Anton “Tony” Treuer, professor of languages and ethnic studies at Bemidji State University, has won an Award of Merit from the American Association for State and Local History for his book, “The Assassination of Hole in the Day.”
Treuer’s award is one of 59 to be given as part of the association’s 67th annual Leadership in History Awards, recognizing outstanding achievement in the preservation and interpretation of state and local history. The awards will be presented on Oct. 5, 2012, at a History Channel-sponsored banquet during the association’s annual meeting in Salt Lake City.
“The Assassination of Hole in the Day” explores the 1868 murder of the Ojibwe chief, Hole in the Day (Bagone-giizhig) the Younger, which made national news and inspired a variety of theories and potential conspiracies that survive to this day. On June 27, 1868, Hole in the Day left Crow Wing, Minn., for Washington, D.C., to fight the planned removal of the Mississippi Ojibwe to a reservation at White Earth. Several miles from his home, the self-styled leader of all the Ojibwe was stopped by at least twelve Ojibwe men and fatally shot.
“While most historians concentrate on the Ojibwe relationship with whites to explain this story, Treuer focuses on interactions with other tribes, the role of Ojibwe culture and tradition and interviews with more than fifty elders to further explain the events leading up to the death of Hole in the Day,” the association said in a statement announcing Treuer’s award. “‘The Assassination of Hole in the Day’ is not only the biography of a powerful leader but also an insightful analysis of a pivotal time in the history of the Ojibwe people.”
Treuer, who was appointed by Minnesota Governor Mark Dayton to a four-year term on the Minnesota State Arts Board in August of 2011, is author of nine books, including “Everything You Wanted to Know About Indians But Were Afraid to Ask,” and “Ojibwe in Minnesota.” He also edits the only academic journal of the Ojibwe language.
“The Assassination of Hole in the Day” was named Minnesota’s Best Read by the Library of Congress in 2010.
The Leadership in History Awards program began in 1945 to encourage the collection, preservation and interpretation of state and local history throughout the United States. The awards not only honor significant achievement in the fields of state and local history, but also bring public recognition to the opportunities for organizations, institutions and programs of all sizes and scopes to make contributions in this arena.

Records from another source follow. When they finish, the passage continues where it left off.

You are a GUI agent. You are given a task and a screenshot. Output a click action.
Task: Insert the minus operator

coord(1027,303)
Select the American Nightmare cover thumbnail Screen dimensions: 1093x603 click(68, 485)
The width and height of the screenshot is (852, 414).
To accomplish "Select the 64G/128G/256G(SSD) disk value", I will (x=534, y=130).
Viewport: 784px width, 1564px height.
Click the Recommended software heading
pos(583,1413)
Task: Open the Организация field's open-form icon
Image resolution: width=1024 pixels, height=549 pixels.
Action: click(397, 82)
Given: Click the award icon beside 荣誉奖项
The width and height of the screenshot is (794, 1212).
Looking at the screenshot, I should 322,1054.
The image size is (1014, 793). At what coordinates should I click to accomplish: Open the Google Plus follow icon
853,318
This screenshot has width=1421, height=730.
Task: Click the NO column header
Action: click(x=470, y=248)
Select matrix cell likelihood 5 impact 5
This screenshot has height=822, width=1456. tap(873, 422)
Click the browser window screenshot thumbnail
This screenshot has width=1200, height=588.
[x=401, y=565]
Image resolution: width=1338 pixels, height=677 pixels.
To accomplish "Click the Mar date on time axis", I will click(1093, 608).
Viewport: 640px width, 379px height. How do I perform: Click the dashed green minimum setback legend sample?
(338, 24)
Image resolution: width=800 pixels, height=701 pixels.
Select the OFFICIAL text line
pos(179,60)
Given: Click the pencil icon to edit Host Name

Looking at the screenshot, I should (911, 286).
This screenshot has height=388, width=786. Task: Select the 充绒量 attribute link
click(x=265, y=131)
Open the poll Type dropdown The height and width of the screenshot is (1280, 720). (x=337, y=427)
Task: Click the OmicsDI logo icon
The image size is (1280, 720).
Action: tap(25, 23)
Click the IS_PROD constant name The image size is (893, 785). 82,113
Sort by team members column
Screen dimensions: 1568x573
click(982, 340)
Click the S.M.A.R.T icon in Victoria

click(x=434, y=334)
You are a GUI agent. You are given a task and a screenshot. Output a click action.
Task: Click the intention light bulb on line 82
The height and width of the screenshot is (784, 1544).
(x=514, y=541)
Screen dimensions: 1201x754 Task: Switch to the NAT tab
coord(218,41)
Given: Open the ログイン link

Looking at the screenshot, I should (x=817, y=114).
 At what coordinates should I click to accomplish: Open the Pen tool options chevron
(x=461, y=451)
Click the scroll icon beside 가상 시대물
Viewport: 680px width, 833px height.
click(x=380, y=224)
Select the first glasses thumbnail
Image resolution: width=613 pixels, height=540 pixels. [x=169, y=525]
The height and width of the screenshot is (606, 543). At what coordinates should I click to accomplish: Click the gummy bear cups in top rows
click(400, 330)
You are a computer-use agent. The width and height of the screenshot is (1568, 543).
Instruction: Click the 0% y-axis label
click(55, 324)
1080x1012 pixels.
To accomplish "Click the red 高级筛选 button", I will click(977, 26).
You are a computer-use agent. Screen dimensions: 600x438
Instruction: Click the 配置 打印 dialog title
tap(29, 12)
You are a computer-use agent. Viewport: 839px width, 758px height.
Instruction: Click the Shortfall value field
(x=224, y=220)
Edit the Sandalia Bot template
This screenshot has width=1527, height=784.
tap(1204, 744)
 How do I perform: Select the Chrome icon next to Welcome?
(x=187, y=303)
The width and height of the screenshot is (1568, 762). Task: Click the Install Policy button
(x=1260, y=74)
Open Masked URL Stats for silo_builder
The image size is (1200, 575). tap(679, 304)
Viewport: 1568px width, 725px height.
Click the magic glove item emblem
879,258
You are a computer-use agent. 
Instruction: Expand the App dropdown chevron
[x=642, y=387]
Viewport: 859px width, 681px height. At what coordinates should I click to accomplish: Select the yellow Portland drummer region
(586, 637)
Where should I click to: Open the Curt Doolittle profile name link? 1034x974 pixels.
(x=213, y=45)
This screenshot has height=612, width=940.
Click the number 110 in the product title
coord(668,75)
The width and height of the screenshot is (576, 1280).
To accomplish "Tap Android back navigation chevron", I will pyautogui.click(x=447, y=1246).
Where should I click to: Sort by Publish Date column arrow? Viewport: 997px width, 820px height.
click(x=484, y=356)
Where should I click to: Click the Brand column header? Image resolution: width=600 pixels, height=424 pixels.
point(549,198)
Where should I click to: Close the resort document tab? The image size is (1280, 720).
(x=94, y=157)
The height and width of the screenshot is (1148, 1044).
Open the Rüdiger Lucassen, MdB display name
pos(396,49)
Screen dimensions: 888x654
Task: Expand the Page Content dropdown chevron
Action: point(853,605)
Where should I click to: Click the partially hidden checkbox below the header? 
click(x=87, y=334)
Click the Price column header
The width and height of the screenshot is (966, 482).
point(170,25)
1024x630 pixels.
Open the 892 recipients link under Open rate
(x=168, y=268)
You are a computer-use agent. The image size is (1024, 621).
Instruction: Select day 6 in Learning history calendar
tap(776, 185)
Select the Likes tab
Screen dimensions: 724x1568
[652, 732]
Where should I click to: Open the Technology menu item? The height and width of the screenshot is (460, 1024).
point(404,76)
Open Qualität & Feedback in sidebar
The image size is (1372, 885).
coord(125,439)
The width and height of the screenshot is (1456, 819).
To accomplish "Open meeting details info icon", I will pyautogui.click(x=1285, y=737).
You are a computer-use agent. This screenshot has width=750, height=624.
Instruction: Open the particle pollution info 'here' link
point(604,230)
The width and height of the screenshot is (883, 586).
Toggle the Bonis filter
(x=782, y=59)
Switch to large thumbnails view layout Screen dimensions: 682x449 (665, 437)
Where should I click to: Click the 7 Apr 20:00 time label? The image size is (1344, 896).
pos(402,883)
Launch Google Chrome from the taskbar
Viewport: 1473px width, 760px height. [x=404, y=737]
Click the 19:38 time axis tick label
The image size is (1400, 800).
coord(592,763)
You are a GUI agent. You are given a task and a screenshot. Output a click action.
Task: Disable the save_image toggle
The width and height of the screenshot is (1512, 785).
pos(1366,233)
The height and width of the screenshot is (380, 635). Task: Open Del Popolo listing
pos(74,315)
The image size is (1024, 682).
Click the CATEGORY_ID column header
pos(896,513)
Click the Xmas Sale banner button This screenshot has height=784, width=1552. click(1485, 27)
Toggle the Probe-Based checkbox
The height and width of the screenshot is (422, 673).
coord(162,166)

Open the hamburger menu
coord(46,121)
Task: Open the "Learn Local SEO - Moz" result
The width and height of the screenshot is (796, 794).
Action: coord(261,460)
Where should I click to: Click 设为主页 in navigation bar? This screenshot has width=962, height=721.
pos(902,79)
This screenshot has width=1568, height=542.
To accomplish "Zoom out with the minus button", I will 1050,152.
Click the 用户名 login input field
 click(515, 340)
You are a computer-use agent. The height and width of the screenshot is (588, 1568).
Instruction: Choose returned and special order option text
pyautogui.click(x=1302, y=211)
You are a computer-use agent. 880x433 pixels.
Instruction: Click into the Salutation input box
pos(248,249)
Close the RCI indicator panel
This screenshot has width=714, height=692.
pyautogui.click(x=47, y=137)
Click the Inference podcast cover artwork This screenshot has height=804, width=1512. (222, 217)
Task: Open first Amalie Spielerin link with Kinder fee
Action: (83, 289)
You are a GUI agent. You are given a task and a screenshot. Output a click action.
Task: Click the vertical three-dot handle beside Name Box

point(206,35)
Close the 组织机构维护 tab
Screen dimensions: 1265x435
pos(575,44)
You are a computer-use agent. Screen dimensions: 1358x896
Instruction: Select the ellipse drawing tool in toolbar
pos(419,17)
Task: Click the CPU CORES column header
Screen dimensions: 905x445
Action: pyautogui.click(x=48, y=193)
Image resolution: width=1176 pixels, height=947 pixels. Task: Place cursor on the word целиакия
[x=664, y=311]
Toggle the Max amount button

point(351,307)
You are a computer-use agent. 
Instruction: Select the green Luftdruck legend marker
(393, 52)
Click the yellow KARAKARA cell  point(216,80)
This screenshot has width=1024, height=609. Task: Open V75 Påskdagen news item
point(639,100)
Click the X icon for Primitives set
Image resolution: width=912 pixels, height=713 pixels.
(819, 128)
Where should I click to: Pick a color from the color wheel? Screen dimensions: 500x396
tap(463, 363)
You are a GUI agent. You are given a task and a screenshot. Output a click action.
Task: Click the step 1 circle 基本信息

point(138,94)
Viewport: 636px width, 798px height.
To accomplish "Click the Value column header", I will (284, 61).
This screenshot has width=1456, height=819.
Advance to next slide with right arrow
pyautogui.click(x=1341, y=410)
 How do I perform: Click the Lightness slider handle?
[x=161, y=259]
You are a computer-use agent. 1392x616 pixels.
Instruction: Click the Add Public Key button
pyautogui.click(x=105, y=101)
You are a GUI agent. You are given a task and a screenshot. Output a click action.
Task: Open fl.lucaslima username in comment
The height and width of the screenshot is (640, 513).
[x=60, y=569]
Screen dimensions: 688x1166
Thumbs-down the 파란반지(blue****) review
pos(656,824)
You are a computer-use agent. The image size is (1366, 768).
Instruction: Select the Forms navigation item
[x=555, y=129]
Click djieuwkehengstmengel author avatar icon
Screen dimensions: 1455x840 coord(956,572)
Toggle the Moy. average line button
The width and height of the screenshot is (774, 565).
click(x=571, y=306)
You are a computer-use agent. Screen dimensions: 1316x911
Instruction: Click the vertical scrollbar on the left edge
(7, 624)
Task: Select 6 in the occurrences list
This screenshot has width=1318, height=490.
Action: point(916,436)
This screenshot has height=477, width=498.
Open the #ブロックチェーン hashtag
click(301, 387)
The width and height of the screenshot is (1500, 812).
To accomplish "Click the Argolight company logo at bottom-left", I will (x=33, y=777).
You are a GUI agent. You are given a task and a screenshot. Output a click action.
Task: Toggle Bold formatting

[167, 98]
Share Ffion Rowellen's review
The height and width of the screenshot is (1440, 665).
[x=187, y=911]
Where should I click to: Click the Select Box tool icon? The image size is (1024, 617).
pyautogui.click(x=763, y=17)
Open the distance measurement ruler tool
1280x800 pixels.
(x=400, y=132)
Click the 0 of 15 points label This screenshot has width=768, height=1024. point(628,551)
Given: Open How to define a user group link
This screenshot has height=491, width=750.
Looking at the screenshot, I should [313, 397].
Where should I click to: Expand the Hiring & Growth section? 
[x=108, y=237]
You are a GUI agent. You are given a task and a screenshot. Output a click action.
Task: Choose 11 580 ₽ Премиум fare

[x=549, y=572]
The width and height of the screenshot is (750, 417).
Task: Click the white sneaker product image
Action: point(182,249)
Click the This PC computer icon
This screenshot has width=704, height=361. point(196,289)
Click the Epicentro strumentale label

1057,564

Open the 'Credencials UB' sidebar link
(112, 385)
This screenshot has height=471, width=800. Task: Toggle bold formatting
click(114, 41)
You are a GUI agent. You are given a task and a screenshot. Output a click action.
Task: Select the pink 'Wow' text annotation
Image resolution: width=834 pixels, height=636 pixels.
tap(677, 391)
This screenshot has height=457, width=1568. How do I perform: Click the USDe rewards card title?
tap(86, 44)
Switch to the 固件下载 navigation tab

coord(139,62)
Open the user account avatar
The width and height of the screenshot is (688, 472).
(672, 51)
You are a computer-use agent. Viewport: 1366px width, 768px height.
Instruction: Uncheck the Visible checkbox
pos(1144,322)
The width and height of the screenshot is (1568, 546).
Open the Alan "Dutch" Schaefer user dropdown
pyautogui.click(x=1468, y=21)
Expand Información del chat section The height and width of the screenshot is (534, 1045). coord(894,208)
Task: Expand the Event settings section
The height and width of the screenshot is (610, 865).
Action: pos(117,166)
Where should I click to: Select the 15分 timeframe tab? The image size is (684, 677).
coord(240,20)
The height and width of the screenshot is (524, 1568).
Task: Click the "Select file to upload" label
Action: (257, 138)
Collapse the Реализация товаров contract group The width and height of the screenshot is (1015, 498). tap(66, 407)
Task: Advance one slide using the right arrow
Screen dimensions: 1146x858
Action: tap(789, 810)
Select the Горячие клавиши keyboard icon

About the American Association for State and Local History
The American Association for State and Local History is a nonprofit professional organization of individuals and institutions working to preserve and promote history. From its headquarters in Nashville, Tenn., the association provides leadership, service and support for its members who preserve and interpret state and local history in order to make the past more meaningful in American society. The association publishes books, technical publications, a quarterly magazine and monthly newsletter, and also sponsors regional and national training workshops and an annual meeting.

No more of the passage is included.